After the fun and games there’s time for some reflection. The young men will be encouraged to form a circle and confess to Collett any impure thoughts they have over some of Grandma Fowler’s wet tea and biscuits. If these young men also have access to crayons, they will be encouraged to write down these impure thoughts and draw pictures of them. This ceremony, called ‘confession’ will ostensibly be procured from one of the mainstream Christian churches, but modified to avoid any mention of the Jewish bloke.

After a quick cross burning followed by a lynching, everyone gets a rub down with a damp cloth (there is no running water there to avoid the Zionist poison of Flouride.) Then there’s a warm cup of coco and bromide before it’s up the wooden hill to Bedfordshire for everyone. Once safely tucked under their union flag duvets, the dulcet tones and the latest thoughts of Herr Collett are piped into every living quarters to help everybody get a good night’s sleep. This is followed by the latest offering from songbird Morrissey, for those who like to party until their English hearts are content.

Living in a poop-free environment

The other benefit of all living together under his eye, would be, according to the man himself, the lack of dog poo. (This would almost certainly guarantee Billy Charlton buying himself a granny flat.)

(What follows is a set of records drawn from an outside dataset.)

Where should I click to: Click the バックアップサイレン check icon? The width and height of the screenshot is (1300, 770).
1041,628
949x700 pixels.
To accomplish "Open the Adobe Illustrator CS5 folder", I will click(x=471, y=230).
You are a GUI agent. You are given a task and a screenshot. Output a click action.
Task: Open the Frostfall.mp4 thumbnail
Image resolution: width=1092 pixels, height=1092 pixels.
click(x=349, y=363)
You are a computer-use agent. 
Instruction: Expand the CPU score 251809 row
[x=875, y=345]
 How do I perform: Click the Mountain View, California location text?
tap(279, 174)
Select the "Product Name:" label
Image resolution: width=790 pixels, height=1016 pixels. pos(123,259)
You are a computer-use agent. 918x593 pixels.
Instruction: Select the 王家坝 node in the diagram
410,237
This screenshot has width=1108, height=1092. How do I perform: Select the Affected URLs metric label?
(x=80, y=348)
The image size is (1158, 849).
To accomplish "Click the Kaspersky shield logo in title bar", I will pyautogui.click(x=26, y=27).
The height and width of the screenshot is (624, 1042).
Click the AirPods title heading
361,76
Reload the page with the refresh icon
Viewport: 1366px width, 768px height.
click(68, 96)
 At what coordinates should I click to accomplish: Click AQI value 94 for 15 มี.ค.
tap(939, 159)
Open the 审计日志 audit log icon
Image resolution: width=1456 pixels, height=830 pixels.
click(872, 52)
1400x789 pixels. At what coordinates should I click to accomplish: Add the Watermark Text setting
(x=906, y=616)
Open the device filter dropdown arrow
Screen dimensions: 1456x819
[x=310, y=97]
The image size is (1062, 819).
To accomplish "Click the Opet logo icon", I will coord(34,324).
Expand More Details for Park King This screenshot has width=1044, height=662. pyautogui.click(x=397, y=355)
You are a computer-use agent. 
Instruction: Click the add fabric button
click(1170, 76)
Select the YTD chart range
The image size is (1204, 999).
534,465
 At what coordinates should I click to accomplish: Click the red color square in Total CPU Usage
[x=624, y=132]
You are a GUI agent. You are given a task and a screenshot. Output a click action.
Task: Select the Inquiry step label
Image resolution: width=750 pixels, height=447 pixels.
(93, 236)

Collett expanded more of his poop opinions: “When I am in largely white areas and I see litter and dog poop all over the place I find it genuinely depressing.” As opposed to not being genuine, one assumes. But wait, what’s this? White people making a mess? Did I read this properly? Goodness me. I can picture now Collett stomping his way to the Co-op cursing every damn cracker and their chihuahua fouling the footpath of his manly marching. By the way, yes it is true. Whilst out stomping/marching around, I’m told Collett does listen to himself. Surely even he must miss the old old mono dial.

Anyway, I guess them dirty dogs will be taken out and shot once Collett manages to get his Allotment into power. Bloody, dirty white folk and their animals etc, etc.

Great fun for the kids living at Camp Collett

Collett’s sudden dislike of dogs and their poop is rather out of step with his otherwise hero, the shite Austrian painter Adolf Hitler (and Billy Charlton.) You see, Hitler had a prolific pooping canine called Blondi. A German Shepherd, Uncle Adolf never once ran after her with a poopa scoop. No. The dirty swine- hunt had free rein to defecate wherever she pleased. The Reich had positively loads of her foul mess everywhere. Goebbels was driven to distraction by it. He said it was the “most beautiful poop” he had ever seen. Even the late and not-so great Colin Jordan had a German Shepherd with a dirty derrière. Those were the good ole days of British Nazism.

Since Jordan’s death, I’m sure many other pedestrians have noticed a dearth of good old fashioned white dog poop. Maybe that’s Collett’s issue? The wrong colour of poop…. Has he even watched the latest Sex in the City?

‘Blondi’ Hitler’s own dirty dog

Of course, much of what Collett says and thinks is heresy to most proper, fully grown up Nazis. Those old enough to remember another great ‘White Homeland’ project will recall Combat 18 prospecting they turn the city limits of Colchester into some great bastion of Aryan resistance, dog fighting and dogshit during the 1990’s. The plans got as far as a group of them moving into caravans before they fell out over whether to buy more guns and drugs with the lucre they were making from selling guns and drugs. It ended in murder.